And by the way, it means we need to be there for our neighbor's sons and daughters. (Applause.) We need to go back to the time, back to the day when we parents saw somebody, saw some kid fooling around and -- it wasn't your child, but they'll whup you anyway. (Laughter and applause.) Or at least they'll tell your parents -- the parents will. You know. (Laughter.) That's the meaning of community. That's how we can reclaim the strength and the determination and the hopefulness that helped us come so far; helped us make a way out of no way.



It also means pushing our children to set their sights a little bit higher. They might think they've got a pretty good jump shot or a pretty good flow, but our kids can't all aspire to be LeBron or Lil Wayne. (Applause.) I want them aspiring to be scientists and engineers -- (applause) -- doctors and teachers -- (applause) -- not just ballers and rappers. I want them aspiring to be a Supreme Court Justice. (Applause.) I want them aspiring to be the President of the United States of America. (Applause.)



I want their horizons to be limitless. I don't -- don't tell them they can't do something. Don't feed our children with a sense of -- that somehow because of their race that they cannot achieve.



Yes, government must be a force for opportunity. Yes, government must be a force for equality. But ultimately, if we are to be true to our past, then we also have to seize our own future, each and every day.



And that's what the NAACP is all about. The NAACP was not founded in search of a handout. The NAACP was not founded in search of favors. The NAACP was founded on a firm notion of justice; to cash the promissory note of America that says all of our children, all God's children, deserve a fair chance in the race of life. (Applause.)



It's a simple dream, and yet one that all too often has been denied -- and is still being denied to so many Americans. It's a painful thing, seeing that dream denied. I remember visiting a Chicago school in a rough neighborhood when I was a community organizer, and some of the children gathered 'round me. And I remember thinking how remarkable it was that all of these children seemed so full of hope, despite being born into poverty, despite being delivered, in some cases, into addiction, despite all the obstacles they were already facing -- you could see that spark in their eyes. They were the equal of children anywhere.



And I remember the principal of the school telling me that soon that sparkle would begin to dim, that things would begin to change; that soon, the laughter in their eyes would begin to fade; that soon, something would shut off inside, as it sunk in -- because kids are smarter than we give them credit for -- as it sunk in that their hopes would not come to pass -- not because they weren't smart enough, not because they weren't talented enough, not because of anything about them inherently, but because, by accident of birth, they had not received a fair chance in life.



I know what can happen to a child who doesn't have that chance. But I also know what can happen to a child that does. I was raised by a single mom. I didn't come from a lot of wealth. I got into my share of trouble as a child. My life could have easily taken a turn for the worse. When I drive through Harlem or I drive through the South Side of Chicago and I see young men on the corners, I say, there but for the grace of God go I. (Applause.) They're no less gifted than me. They're no less talented than me.

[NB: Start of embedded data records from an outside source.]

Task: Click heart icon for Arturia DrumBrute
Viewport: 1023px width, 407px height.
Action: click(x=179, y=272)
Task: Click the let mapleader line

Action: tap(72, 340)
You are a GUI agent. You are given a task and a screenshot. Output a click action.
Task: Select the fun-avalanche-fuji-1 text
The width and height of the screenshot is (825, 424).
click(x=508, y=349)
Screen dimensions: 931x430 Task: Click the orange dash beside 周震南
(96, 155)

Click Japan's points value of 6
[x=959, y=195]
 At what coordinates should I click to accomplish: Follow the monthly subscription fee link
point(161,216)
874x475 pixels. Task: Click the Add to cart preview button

But I had some brakes. That mother of mine, she gave me love; she pushed me, she cared about my education; she took no lip; she taught me right from wrong. Because of her, I had a chance to make the most of my abilities. I had the chance to make the most of my opportunities. I had the chance to make the most of life.

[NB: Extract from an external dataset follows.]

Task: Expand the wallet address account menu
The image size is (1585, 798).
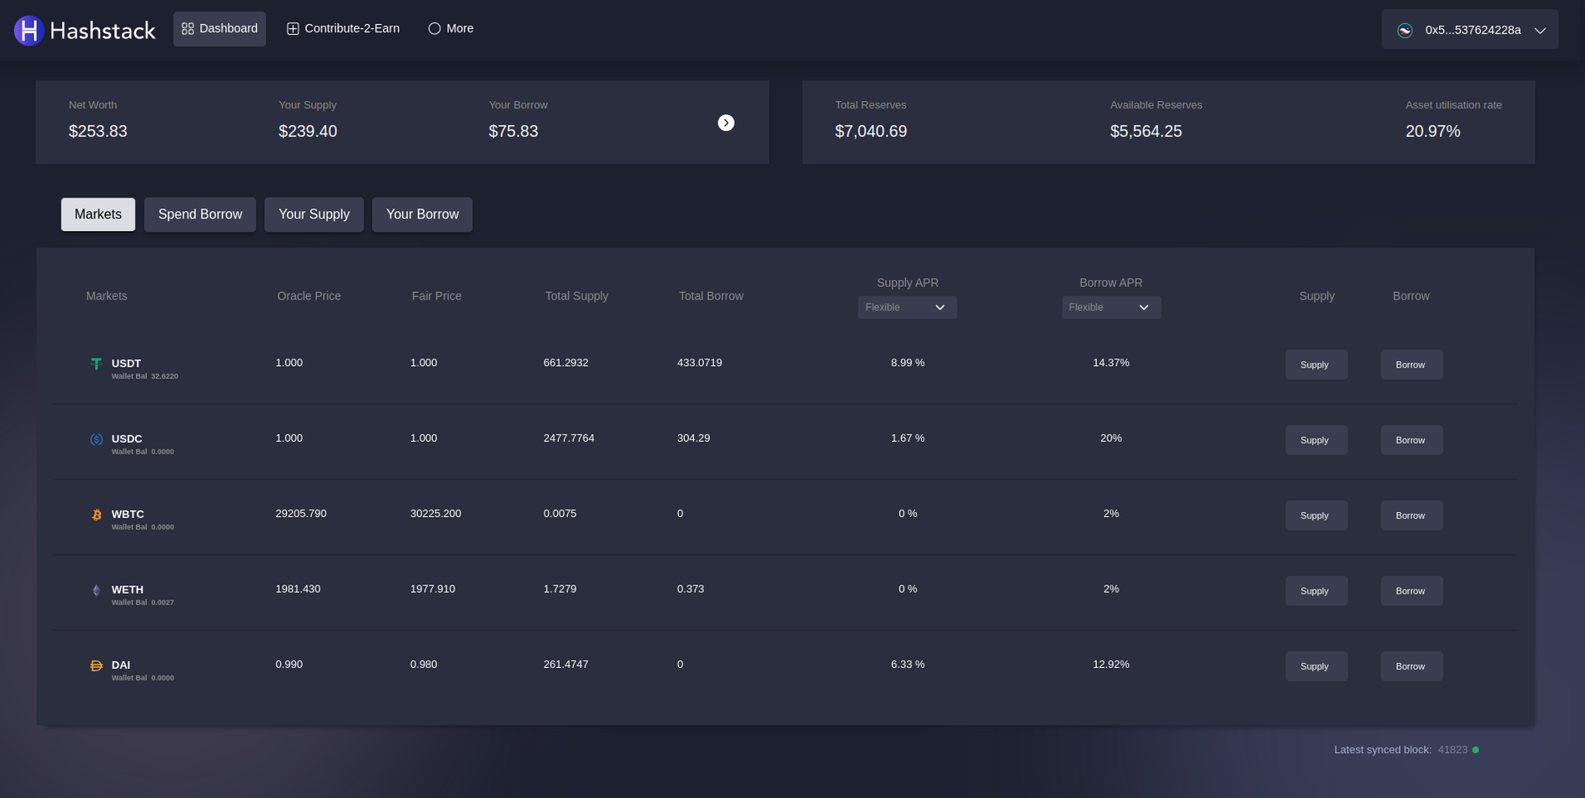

The same story holds true for Michelle. The same story holds true for so many of you. And I want all the other Barack Obamas out there, and all the other Michelle Obamas out there -- (applause) -- to have the same chance -- the chance that my mother gave me; that my education gave me; that the United States of America has given me. That's how our union will be perfected and our economy rebuilt. That is how America will move forward in the next 100 years.



And we will move forward. This I know -- for I know how far we have come. Some, you saw, last week in Ghana, Michelle and I took Malia and Sasha and my mother-in-law to Cape Coast Castle, in Ghana. Some of you may have been there. This is where captives were once imprisoned before being auctioned; where, across an ocean, so much of the African American experience began.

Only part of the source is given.